YOUR OBJECTIVE
Copy, unchanged, the rows between the line holding "is (1024, 575)." and the line holding "This screenshot has width=1193, height=921.", inclusive.

****************************************

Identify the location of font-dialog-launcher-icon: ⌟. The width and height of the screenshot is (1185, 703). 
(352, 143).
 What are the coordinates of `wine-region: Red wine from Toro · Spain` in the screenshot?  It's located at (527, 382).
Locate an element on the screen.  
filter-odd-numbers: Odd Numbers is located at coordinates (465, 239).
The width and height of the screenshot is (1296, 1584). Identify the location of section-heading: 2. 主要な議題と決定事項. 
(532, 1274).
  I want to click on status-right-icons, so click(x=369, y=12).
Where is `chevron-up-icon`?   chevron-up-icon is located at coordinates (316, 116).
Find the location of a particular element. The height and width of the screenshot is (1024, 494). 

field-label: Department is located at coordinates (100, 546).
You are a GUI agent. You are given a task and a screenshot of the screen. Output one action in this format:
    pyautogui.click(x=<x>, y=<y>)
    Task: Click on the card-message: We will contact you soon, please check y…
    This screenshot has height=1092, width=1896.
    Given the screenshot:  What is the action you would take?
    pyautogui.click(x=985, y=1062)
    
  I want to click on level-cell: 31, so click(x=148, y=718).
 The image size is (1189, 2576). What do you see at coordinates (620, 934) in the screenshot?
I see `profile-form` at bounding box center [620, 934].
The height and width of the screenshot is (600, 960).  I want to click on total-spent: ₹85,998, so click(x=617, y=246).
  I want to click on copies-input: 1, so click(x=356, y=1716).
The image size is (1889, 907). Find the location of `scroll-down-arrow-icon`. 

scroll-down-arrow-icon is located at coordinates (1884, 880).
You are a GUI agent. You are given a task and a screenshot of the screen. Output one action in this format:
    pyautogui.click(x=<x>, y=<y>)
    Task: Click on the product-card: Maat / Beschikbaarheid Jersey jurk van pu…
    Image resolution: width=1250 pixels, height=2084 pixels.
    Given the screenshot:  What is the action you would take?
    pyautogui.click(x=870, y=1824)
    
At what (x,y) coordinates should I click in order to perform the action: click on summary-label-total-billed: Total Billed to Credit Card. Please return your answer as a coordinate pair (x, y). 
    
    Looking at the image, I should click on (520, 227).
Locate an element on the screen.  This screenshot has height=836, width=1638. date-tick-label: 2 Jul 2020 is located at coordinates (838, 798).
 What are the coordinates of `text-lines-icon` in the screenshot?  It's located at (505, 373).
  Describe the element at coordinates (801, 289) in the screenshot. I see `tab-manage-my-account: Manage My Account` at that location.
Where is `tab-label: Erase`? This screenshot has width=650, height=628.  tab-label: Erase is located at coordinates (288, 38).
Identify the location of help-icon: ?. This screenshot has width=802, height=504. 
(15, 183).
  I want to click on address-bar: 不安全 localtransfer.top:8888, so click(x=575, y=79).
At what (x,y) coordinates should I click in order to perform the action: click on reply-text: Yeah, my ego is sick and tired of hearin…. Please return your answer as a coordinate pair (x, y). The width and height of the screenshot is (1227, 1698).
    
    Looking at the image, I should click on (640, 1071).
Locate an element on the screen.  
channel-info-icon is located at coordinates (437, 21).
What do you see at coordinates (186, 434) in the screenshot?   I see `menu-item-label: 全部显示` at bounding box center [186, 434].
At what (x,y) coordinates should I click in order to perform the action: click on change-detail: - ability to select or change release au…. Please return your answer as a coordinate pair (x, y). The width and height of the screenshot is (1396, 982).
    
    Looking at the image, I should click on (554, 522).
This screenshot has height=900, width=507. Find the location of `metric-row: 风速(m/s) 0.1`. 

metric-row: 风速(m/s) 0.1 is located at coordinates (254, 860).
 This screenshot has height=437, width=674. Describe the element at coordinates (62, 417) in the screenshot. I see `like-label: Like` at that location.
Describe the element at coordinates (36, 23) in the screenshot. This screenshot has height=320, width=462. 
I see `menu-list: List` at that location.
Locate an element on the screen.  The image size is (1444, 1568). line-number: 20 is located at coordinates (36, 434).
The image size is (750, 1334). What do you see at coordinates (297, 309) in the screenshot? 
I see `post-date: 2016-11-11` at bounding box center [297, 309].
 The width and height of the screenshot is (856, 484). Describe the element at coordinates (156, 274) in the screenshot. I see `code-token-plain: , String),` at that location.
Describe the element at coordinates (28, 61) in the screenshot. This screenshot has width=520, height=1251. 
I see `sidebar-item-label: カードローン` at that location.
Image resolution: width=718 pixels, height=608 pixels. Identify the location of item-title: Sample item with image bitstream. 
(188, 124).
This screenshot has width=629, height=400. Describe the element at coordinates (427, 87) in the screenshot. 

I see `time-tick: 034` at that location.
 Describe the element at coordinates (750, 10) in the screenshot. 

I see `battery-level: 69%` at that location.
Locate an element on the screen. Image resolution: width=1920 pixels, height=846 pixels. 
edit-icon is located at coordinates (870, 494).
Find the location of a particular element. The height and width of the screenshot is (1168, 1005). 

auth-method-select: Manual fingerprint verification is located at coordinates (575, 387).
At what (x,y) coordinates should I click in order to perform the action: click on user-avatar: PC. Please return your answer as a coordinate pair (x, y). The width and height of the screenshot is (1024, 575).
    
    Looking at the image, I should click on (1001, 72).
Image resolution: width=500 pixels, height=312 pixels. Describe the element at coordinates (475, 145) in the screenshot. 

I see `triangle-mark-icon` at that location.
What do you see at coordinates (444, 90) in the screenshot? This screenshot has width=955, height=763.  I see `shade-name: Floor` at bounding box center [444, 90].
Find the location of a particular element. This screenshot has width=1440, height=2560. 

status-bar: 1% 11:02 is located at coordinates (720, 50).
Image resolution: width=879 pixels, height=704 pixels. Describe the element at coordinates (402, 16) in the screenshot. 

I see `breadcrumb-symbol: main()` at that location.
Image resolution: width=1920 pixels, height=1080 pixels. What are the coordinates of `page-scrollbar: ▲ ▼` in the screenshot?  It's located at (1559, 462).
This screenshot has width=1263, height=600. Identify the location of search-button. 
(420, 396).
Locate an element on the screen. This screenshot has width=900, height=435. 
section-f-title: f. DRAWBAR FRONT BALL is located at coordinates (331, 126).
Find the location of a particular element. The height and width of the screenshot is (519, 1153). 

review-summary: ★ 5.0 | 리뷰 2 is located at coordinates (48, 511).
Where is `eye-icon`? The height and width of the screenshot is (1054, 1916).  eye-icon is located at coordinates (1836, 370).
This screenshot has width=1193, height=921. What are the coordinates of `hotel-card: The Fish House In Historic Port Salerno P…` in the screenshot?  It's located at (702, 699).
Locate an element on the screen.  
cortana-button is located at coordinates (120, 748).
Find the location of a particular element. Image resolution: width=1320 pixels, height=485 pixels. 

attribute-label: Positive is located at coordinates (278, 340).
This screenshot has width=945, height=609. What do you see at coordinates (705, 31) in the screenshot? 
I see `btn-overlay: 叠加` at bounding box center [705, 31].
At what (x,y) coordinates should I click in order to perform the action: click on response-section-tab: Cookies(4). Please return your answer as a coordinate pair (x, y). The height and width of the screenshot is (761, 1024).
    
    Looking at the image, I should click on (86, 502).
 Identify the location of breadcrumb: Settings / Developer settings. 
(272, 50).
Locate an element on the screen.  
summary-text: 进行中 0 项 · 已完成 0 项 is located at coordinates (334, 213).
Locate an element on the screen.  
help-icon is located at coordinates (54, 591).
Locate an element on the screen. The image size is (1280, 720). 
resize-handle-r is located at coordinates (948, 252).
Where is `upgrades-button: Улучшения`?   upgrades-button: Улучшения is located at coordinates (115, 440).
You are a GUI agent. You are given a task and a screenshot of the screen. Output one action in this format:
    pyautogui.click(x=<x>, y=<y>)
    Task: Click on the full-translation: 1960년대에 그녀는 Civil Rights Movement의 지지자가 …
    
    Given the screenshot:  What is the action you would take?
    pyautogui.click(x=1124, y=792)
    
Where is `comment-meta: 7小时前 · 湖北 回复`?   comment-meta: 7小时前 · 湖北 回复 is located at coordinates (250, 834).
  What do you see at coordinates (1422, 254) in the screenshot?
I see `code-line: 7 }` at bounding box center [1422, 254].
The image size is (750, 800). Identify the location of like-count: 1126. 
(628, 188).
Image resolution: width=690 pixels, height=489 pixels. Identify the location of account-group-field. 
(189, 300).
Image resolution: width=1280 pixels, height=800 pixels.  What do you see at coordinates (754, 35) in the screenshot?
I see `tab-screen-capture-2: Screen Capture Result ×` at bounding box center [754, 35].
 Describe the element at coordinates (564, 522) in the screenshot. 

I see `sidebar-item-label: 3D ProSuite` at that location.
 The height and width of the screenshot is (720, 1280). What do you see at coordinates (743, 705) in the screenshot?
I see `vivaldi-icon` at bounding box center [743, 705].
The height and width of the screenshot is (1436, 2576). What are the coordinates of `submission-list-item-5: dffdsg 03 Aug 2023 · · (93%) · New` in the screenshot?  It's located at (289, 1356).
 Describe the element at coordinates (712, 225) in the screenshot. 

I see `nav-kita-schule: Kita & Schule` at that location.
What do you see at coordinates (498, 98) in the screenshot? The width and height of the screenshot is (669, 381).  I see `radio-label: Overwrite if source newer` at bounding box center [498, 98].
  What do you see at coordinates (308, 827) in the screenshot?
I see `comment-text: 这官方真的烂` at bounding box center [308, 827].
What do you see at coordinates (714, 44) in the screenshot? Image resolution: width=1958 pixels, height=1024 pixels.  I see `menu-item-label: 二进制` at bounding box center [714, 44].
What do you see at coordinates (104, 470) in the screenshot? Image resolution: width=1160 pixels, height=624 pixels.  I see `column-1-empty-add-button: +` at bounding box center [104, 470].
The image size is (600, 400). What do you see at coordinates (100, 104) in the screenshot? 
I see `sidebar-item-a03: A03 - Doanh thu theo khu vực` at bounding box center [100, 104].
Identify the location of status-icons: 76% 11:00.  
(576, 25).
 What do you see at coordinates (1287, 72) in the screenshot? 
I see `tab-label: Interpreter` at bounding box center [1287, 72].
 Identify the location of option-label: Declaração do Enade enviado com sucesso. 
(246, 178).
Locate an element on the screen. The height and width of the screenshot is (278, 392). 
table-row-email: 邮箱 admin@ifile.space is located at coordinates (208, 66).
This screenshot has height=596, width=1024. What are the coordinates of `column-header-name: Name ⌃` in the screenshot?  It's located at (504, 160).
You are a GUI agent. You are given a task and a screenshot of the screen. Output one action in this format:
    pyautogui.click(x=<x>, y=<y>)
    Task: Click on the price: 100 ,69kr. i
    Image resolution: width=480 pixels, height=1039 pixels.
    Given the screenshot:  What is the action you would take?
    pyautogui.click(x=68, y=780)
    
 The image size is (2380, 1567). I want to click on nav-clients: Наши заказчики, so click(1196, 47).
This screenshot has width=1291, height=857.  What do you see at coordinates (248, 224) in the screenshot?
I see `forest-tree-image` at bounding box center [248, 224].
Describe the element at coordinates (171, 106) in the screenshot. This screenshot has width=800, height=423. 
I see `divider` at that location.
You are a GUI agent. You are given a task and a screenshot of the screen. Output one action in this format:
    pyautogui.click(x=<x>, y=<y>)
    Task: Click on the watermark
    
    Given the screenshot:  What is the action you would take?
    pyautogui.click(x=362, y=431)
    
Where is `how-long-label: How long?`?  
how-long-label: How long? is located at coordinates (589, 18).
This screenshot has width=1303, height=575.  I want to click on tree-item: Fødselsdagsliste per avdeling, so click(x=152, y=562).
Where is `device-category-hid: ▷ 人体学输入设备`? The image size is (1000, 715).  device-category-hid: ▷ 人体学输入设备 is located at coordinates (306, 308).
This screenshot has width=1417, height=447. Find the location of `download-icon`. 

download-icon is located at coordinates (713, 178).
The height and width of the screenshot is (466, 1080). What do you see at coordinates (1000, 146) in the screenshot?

****************************************

SOLUTION FOR THIS TASK
At what (x,y) coordinates should I click in order to perform the action: click on user-avatar: PC. Please return your answer as a coordinate pair (x, y). The width and height of the screenshot is (1024, 575).
    
    Looking at the image, I should click on (1001, 72).
Image resolution: width=500 pixels, height=312 pixels. Describe the element at coordinates (475, 145) in the screenshot. 

I see `triangle-mark-icon` at that location.
What do you see at coordinates (444, 90) in the screenshot? This screenshot has width=955, height=763.  I see `shade-name: Floor` at bounding box center [444, 90].
Find the location of a particular element. This screenshot has width=1440, height=2560. 

status-bar: 1% 11:02 is located at coordinates (720, 50).
Image resolution: width=879 pixels, height=704 pixels. Describe the element at coordinates (402, 16) in the screenshot. 

I see `breadcrumb-symbol: main()` at that location.
Image resolution: width=1920 pixels, height=1080 pixels. What are the coordinates of `page-scrollbar: ▲ ▼` in the screenshot?  It's located at (1559, 462).
This screenshot has width=1263, height=600. Identify the location of search-button. 
(420, 396).
Locate an element on the screen. This screenshot has width=900, height=435. 
section-f-title: f. DRAWBAR FRONT BALL is located at coordinates (331, 126).
Find the location of a particular element. The height and width of the screenshot is (519, 1153). 

review-summary: ★ 5.0 | 리뷰 2 is located at coordinates (48, 511).
Where is `eye-icon`? The height and width of the screenshot is (1054, 1916).  eye-icon is located at coordinates (1836, 370).
This screenshot has width=1193, height=921. What are the coordinates of `hotel-card: The Fish House In Historic Port Salerno P…` in the screenshot?  It's located at (702, 699).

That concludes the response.